Chemical dependency cost Americans as a whole more than $740 billion in 2017 due to lost workplace productivity, healthcare expenses, and costs related to crime. There is seemingly no end in sight, and as polluted as the rehabilitation industry can be, this situation will likely get worse before better. So, although it may not be a club you would have voluntarily signed up for, you are in it, and in one way or another, so is almost everybody else. But how and why does your brain associate your dependence to chemicals with a provision necessary for survival?
That's right. Your brain is a big fibber, but its heart is in the right place, at least. This can make life somewhat problematic to navigate because, generally speaking, your brain is your command center. Enter the reptilian brain. This section of the brain, formally known as the amygdala, is responsible for telling you to get comfortable or seek safety. It is also beholden to other critical elements such as regulating emotional behavior, sensing fear, invoking the desire to reproduce, and providing general motivation.
Now, another factor at play here is dopamine. Dopamine is your brain’s reward center, and the reptilian portion of your brain loves to interact with it. When something pleasurable occurs, like eating chocolate ice cream, your brain releases dopamine, and your reptilian brain says, “Whoa! More please!”
Drugs and alcohol significantly disrupt this system through an insanely intense and euphoric dopamine surge. The feeling is so fiercely favorable; it leaves the chocolate ice cream you once loved sinking to the likes of a stale and unsalted cracker by comparison. That is some seriously potent influence. It is so dominant that because no other substance or experience can match it, your now misguided brain starts convincing itself that maintaining the drug's effect is as vital for survival as oxygen or water. So, chemical dependency is not a matter of you mustering up the willpower to stop, like so many uneducated people erroneously believe. Instead, you have found yourself dodging blows in a gloves-off, bare-knuckle brawl against your most primitive human instincts.
Just because your brain has been led to believe its very existence hinges on conserving the euphoria produced by the substances it craves does not mean you have been granted a free pass to keep trudging down the road towards suffering and despair. As difficult and overwhelming as it may seem, you are ultimately responsible for retraining your brain and restoring function to the mammalian and human aspects.
Essentially, this journey can only embark by embracing abstinence—and you absolutely should seek professional and medical assistance for this incredibly crucial first step. Withdrawal is altogether physically and emotionally miserable. Nobody enjoys the process, and it is downright dangerous depending on your substance of choice. Medical detox is likely unavoidable to ensure your safety.
Only after you clear out the toxins and become freed from the physical dependence will your ability to determine your destiny come back into play. At that point, you are back in control, and you can start forming the strategies and developing the tools to sustain a life in recovery.
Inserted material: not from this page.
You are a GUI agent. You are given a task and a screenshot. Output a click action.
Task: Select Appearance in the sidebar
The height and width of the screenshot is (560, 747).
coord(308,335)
The Reward System Overhaul
The reward system needs a complete overhaul at this point. Engaging in healthy activities that facilitate the reward system will begin to build those new pathways. Over time, that chocolate ice cream is back to providing you with a pleasurable experience. You will relearn how to make decisions and connect with other people. You will finally start living.
A vital starting point for your journey in recovery is discovering your purpose or something that invokes passion—a healthy purpose or passion, that is. Detoxes and treatment centers do not push this idea as much as they could and probably should, at least not in my experience.
Find that spark to ignite your flame, something to propel you out of bed in the morning. Add fuel to the fire. Get connected or plugged in somewhere. Learn something new. Find your outlet. Join your tribe. Creating a life you want to be involved in will make relapse and the return to former ways far less likely.
There are many reasons why getting clean and sober is beneficial to you, your family, friends, and your communities. The road to recovery is not always easy, but it is entirely worth the trip. Very few things worth doing are ever easy. If it were, everybody would be doing it. There are tons of resources available to you and thousands of people or places who would care for you to reach out. What you cannot do alone, we can do together. Join the tribe and get busy living.